Computing P-Values of the One-Sample K-S Test and the Two-Sample K-S and Kuiper Tests for (Dis)Continuous Null Distribution

Description

Contains functions to compute p-values for the one-sample and two-sample Kolmogorov-Smirnov (KS) tests and the two-sample Kuiper test for any fixed critical level and arbitrary (possibly very large) sample sizes. For the one-sample KS test, this package implements a novel, accurate and efficient method named Exact-KS-FFT, which allows the pre-specified cumulative distribution function under the null hypothesis to be continuous, purely discrete or mixed. In the two-sample case, it is assumed that both samples come from an unspecified (unknown) continuous, purely discrete or mixed distribution, i.e. ties (repeated observations) are allowed, and exact p-values of the KS and the Kuiper tests are computed.

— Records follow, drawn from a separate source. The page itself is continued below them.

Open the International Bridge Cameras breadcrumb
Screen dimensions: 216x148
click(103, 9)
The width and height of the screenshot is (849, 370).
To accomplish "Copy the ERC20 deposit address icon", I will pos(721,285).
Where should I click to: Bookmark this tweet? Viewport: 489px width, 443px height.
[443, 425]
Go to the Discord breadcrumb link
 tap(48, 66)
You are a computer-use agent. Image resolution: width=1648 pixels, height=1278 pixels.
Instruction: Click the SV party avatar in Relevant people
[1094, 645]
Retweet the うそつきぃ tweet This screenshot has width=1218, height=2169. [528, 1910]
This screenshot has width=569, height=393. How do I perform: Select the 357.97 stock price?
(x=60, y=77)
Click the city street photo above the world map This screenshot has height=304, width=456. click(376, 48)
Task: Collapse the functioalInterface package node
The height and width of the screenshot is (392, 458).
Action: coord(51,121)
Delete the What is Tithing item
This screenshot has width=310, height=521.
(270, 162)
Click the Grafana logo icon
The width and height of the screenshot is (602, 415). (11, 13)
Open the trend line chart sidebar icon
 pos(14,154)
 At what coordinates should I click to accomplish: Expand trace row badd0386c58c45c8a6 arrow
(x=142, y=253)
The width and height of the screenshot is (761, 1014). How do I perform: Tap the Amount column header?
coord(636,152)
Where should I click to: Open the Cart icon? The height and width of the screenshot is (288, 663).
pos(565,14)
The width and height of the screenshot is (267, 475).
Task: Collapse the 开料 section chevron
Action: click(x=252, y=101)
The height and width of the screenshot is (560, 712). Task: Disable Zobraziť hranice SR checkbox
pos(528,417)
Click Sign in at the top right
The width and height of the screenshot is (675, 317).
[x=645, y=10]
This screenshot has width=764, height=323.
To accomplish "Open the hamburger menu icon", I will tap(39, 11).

Note, the two-sample Kuiper test is often used when data samples are on the line or on the circle (circular data). To cite this package in publication: (for the use of the one-sample KS test) Dimitrina S. Dimitrova, Vladimir K. Kaishev, and Senren Tan. Computing the Kolmogorov-Smirnov Distribution When the Underlying CDF is Purely Discrete, Mixed, or Continuous. Journal of Statistical Software. 2020; 95(10): 1--42. . (for the use of the two-sample KS and Kuiper tests) Dimitrina S. Dimitrova, Yun Jia and Vladimir K. Kaishev (2024). The R functions KS2sample and Kuiper2sample: Efficient Exact Calculation of P-values of the Two-sample Kolmogorov-Smirnov and Kuiper Tests. submitted.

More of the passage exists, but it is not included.